Interaction of IFN-γ with cholinergic agonists to modulate rat and human goblet cell function

Goblet cells populate wet-surfaced mucosa including the conjunctiva of the eye, intestine, and nose, among others. These cells function as part of the innate immune system by secreting high molecular weight mucins that interact with environmental constituents including pathogens, allergens, and particulate pollutants. Herein, we determined whether interferon gamma (IFN-gamma), a Th1 cytokine increased in dry eye, alters goblet cell function. Goblet cells from rat and human conjunctiva were cultured. Changes in intracellular [ Ca2+] ([Ca2+](i)), high molecular weight glycoconjugate secretion, and proliferation were measured after stimulation with IFN-gamma with or without the cholinergic agonist carbachol. IFN-gamma itself increased [ Ca2+](i) in rat and human goblet cells and prevented the increase in [ Ca2+](i) caused by carbachol.
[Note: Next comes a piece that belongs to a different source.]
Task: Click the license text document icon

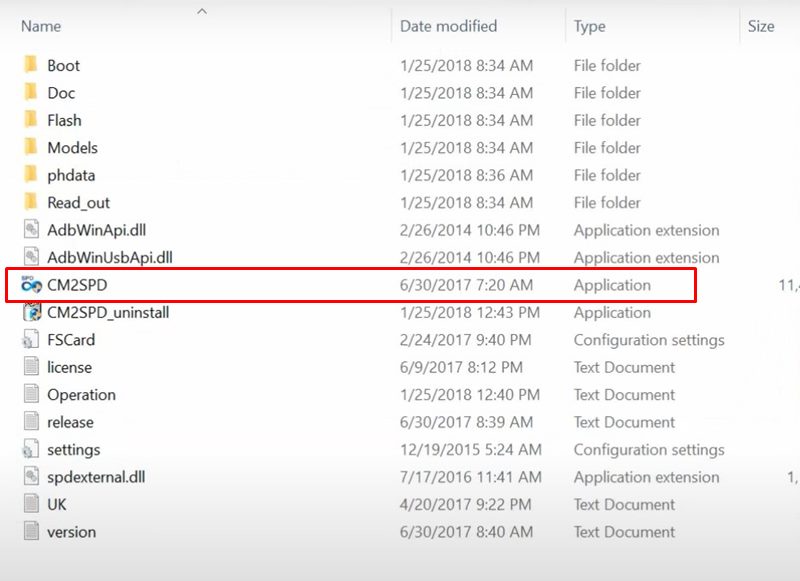Action: 30,367
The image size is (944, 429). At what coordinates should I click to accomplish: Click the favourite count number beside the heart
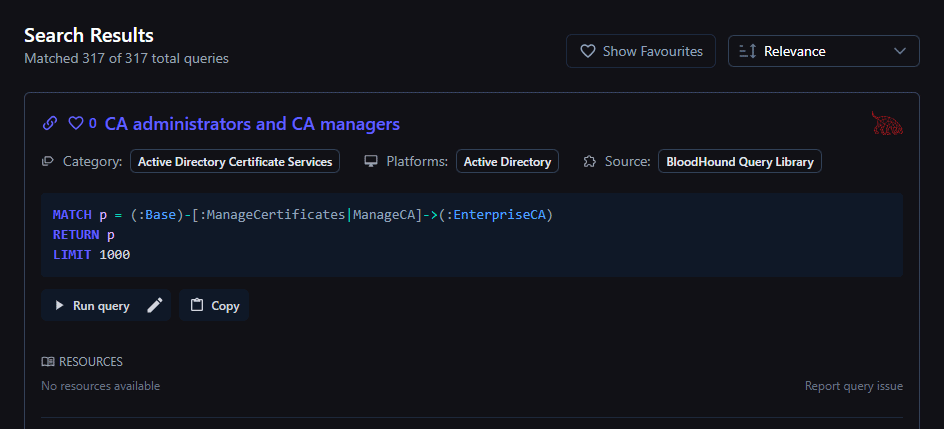[x=93, y=124]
Carbachol prevented IFN-gamma-mediated increase in [ Ca2+](i). This cross-talk between IFN-gamma and muscarinic receptors may be partially due to use of the same Ca2+ (i) reservoirs, but also from interaction of signaling pathways proximal to the increase in [ Ca2+](i). IFN-gamma blocked carbachol-induced high molecular weight glycoconjugate secretion and reduced goblet cell proliferation. We conclude that increased levels of IFN-gamma in dry eye disease could explain the lack of goblet cells and mucin deficiency typically found in this pathology. IFN-gamma could also function similarly in respiratory and gastrointestinal tracts.